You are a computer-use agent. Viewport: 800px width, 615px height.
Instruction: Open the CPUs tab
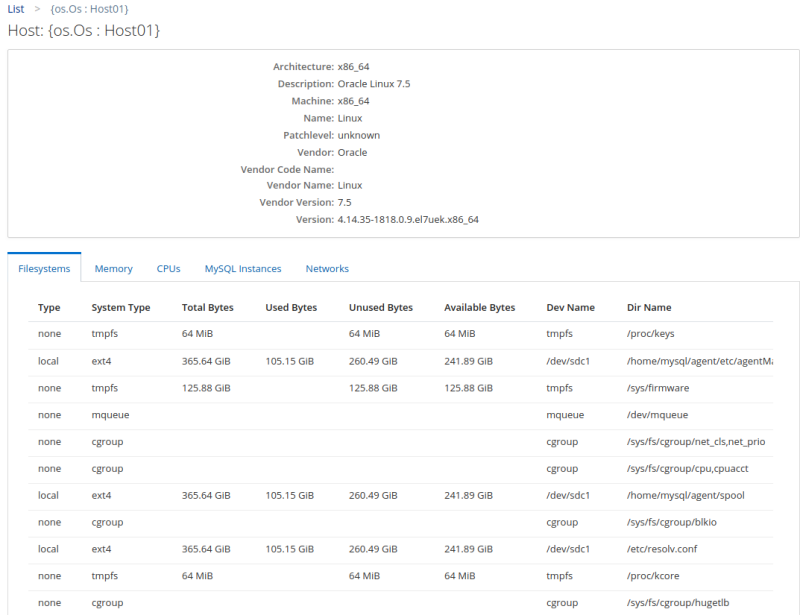coord(168,268)
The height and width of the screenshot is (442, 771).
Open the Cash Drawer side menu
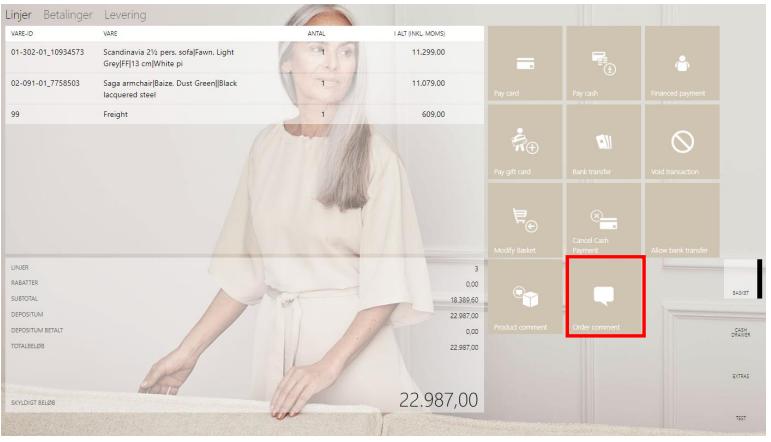click(x=740, y=333)
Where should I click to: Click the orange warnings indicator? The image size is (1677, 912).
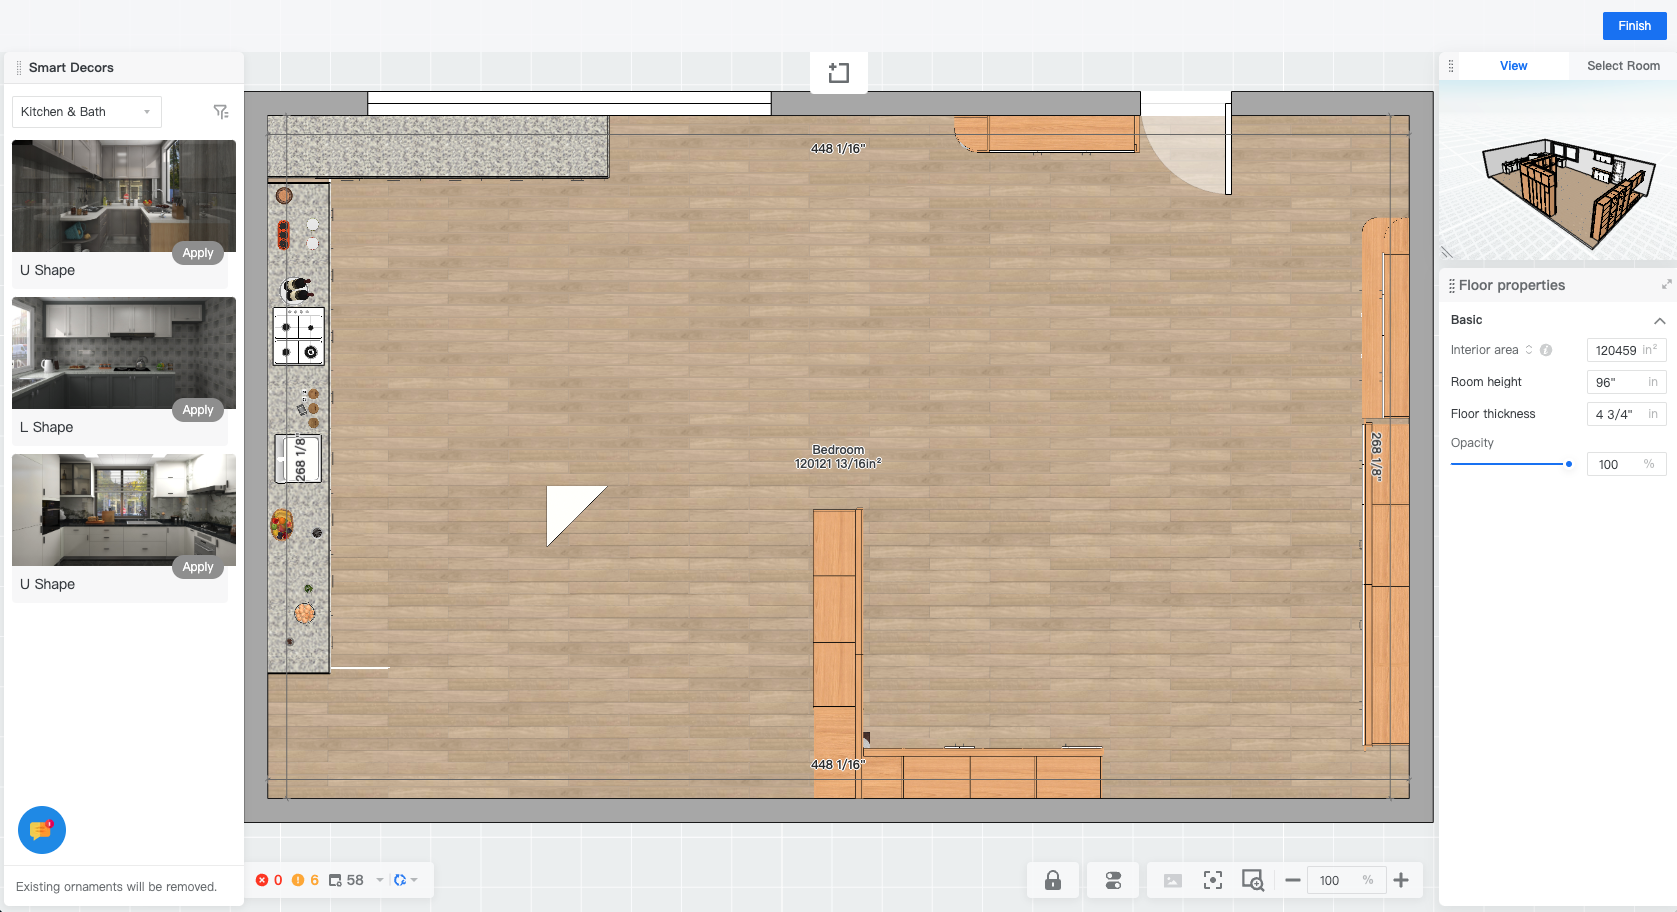click(x=305, y=880)
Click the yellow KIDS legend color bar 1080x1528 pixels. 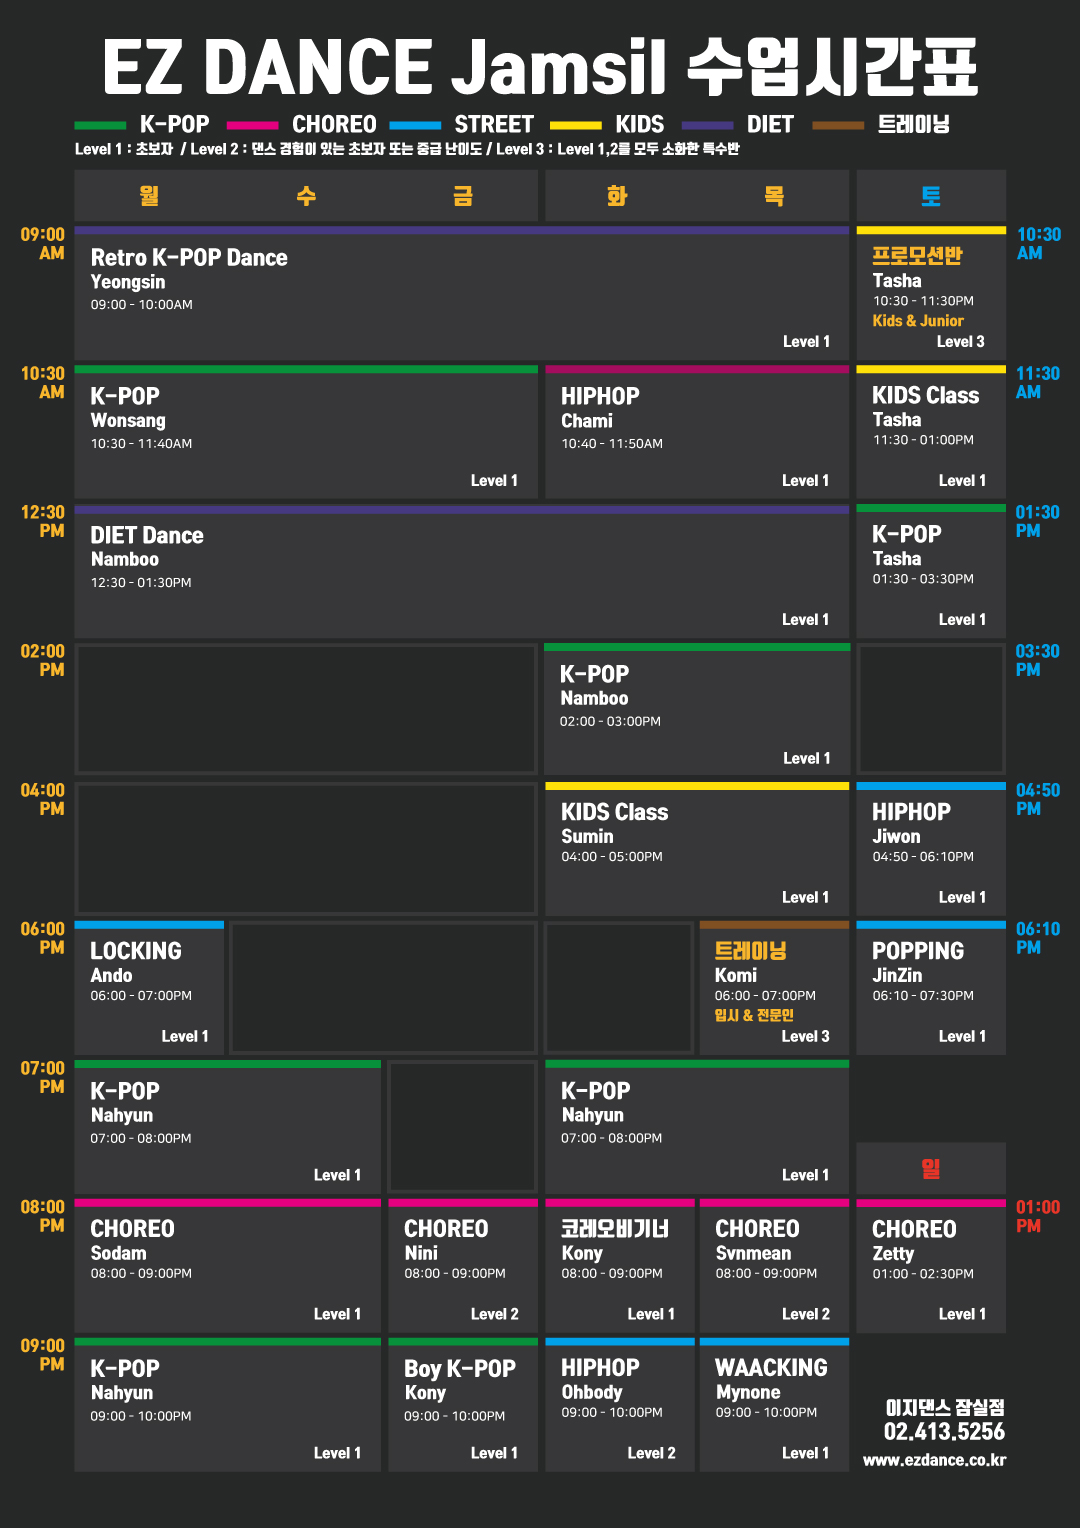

## Assignment
Repeat the lines of the records verbatim, starting at the line containing "Instruction: Open the CPUs tab" and stopping after the final line. Images stay out.

## Task result
Instruction: Open the CPUs tab
coord(168,268)
The height and width of the screenshot is (442, 771).
Open the Cash Drawer side menu
click(x=740, y=333)
Where should I click to: Click the orange warnings indicator? The image size is (1677, 912).
click(x=305, y=880)
Click the yellow KIDS legend color bar 1080x1528 pixels. 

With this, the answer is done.